Label | Consequence |
---|---|
Pathogenic (P) | A healthcare provider can use molecular testing information in clinical decision-making, for breeding programs and/or screening. |
Likely pathogenic (LP) | A health-care provider can use the molecular testing information in clinical decision-making when combined with other evidence of the disease in question, for breeding programs and/or screening. |
Variant of uncertain significance (VUS) | Not to be used in clinical decision-making, for breeding programs or screening. Efforts to resolve the classification of the variant as pathogenic or benign should be undertaken. |
Likely benign (LB) | A healthcare provider can conclude that it is not the cause of the patient’s disorder when combined with other information. It should not be used for breeding programs and/or screening. |
Benign (B) | A healthcare provider can conclude that it is not the cause of the patient’s disorder. It should not be used for breeding programs and/or screening. |
Each category is linked to specific recommendations in terms of clinical decision making, inclusion in breeding and screening programs.

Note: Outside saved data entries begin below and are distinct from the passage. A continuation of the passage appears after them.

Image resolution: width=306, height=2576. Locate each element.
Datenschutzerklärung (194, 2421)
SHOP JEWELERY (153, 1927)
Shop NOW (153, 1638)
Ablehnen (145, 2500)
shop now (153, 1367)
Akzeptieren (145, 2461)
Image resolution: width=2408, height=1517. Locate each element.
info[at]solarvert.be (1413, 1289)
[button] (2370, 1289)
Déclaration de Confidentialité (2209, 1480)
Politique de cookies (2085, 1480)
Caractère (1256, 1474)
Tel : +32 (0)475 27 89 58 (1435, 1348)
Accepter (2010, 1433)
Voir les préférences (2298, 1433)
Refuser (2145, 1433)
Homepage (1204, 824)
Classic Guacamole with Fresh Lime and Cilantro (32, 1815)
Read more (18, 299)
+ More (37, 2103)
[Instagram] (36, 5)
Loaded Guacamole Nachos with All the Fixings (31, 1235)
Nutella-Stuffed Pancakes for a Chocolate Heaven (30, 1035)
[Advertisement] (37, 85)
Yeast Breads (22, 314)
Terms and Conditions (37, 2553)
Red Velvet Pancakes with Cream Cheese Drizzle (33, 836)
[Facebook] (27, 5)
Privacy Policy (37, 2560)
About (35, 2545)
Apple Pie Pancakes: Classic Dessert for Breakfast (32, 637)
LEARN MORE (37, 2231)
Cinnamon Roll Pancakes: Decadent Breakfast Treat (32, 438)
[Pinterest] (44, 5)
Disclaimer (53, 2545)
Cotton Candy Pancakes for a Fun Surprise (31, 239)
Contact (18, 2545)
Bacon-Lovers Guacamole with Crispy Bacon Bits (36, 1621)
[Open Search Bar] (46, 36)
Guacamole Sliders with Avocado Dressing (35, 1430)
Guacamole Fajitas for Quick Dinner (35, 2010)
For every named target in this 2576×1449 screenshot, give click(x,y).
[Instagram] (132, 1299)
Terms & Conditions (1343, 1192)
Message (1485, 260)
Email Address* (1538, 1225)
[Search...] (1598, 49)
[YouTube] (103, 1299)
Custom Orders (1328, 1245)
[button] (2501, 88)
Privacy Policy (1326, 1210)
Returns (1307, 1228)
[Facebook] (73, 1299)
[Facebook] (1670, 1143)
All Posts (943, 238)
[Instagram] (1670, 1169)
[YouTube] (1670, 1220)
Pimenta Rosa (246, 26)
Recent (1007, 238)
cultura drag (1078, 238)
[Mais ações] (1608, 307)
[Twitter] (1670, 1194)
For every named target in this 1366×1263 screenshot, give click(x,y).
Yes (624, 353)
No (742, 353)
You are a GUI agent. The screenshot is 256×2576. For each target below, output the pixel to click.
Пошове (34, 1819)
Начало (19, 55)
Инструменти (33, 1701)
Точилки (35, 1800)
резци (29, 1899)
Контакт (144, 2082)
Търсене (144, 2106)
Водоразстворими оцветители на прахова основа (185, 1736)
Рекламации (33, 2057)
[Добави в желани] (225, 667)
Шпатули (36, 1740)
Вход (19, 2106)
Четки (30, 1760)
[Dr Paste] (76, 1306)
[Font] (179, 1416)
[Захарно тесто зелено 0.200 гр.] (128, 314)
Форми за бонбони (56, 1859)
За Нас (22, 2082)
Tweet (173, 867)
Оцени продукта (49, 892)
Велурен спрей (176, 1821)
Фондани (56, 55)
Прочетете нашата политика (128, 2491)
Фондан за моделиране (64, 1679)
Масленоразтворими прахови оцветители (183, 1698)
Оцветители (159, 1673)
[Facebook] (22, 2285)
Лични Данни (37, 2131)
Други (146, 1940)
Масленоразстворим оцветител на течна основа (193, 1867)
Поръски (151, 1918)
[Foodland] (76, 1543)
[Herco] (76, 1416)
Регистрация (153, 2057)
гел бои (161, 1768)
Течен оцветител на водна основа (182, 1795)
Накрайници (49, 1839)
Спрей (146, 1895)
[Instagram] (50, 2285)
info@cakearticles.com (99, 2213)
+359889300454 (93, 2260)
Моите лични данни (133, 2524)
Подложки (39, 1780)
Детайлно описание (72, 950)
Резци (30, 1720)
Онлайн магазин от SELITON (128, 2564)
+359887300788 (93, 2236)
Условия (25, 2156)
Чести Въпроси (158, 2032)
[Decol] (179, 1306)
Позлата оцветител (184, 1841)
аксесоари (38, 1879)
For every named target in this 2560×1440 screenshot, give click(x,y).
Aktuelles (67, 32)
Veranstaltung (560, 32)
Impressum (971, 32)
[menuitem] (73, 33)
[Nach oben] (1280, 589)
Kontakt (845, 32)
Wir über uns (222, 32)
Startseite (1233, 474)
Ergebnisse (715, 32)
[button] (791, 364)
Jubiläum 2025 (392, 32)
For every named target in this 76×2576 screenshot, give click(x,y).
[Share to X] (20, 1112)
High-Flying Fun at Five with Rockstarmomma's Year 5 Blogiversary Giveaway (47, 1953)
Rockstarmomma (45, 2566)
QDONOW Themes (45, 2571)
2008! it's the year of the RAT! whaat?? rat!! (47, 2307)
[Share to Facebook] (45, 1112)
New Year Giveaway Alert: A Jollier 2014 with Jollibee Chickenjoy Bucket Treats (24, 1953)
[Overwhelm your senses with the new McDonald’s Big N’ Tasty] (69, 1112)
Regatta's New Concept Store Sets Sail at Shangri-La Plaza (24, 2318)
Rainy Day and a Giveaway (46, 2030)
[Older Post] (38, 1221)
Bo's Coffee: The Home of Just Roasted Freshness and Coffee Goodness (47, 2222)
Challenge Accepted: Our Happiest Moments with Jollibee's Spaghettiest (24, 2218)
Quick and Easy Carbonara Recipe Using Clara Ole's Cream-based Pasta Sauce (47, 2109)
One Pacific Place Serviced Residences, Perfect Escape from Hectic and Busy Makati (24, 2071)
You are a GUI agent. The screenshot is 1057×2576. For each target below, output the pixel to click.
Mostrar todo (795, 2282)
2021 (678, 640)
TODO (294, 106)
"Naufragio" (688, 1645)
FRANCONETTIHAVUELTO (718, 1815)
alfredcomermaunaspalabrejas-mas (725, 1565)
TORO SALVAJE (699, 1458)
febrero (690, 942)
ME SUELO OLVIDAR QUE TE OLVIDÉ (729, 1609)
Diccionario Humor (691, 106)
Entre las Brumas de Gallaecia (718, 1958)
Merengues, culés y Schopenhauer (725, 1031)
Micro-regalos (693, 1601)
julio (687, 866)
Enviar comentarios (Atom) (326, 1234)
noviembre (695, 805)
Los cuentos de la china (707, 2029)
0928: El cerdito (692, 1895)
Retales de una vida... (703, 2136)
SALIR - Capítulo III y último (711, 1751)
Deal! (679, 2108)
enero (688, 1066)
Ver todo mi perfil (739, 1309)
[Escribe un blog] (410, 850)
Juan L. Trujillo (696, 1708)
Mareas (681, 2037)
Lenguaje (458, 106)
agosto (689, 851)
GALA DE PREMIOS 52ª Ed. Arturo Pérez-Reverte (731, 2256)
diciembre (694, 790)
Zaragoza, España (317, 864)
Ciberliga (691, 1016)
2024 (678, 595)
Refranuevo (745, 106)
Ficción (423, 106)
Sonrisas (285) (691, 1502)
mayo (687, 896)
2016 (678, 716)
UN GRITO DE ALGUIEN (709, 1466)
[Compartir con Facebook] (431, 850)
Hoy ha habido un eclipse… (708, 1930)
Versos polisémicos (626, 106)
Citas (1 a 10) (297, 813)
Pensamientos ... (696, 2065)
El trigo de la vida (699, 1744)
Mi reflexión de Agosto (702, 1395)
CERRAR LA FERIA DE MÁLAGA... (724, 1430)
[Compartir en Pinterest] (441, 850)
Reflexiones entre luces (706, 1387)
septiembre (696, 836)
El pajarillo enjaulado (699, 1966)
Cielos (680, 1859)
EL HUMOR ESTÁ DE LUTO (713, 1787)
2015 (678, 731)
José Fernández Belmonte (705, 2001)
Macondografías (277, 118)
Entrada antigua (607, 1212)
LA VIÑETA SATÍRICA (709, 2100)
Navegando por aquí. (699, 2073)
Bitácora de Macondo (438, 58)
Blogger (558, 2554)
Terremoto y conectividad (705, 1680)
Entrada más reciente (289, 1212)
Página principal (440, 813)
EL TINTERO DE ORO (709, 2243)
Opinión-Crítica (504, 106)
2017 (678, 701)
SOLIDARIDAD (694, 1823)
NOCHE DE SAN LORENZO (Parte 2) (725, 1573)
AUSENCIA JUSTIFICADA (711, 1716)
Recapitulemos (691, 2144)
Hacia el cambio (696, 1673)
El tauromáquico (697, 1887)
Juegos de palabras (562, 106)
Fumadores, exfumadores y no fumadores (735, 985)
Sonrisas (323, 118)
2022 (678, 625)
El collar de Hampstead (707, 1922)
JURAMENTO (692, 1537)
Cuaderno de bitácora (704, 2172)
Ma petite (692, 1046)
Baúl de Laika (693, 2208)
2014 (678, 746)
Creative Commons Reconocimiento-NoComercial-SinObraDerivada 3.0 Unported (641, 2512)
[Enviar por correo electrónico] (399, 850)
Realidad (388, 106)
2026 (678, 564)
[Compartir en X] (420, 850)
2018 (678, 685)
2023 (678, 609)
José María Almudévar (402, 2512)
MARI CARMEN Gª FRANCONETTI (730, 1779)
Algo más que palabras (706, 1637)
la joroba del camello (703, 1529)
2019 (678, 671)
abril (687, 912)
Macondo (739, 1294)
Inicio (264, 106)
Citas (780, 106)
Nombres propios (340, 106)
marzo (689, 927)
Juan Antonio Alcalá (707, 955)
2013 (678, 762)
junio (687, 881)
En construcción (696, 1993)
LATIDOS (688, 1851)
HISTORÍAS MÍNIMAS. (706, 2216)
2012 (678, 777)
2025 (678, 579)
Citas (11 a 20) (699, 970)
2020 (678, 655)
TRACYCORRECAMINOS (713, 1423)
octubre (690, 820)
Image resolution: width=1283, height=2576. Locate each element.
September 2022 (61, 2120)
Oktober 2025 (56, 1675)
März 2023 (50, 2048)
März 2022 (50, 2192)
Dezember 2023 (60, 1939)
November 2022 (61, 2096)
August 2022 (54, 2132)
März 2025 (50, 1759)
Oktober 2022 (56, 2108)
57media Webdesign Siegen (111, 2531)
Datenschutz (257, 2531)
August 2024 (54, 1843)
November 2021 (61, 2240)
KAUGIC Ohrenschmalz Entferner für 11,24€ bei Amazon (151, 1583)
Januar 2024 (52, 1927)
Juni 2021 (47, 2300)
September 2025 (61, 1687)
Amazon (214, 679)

Between P and LP, mainly the strength of the evidence varies, while the practical differences are limited. Similarly, the practical differences between VUS, LB, B also have limited consequences. The most significant health and breeding decisions would occur when a variant switches between the pathogenic (P/LP) and the benign/uncertain classifications (VUS/LB/B), which can happen when new information becomes available or when label assignment differs between evaluators, hence the importance of a high inter-evaluator agreement on classification.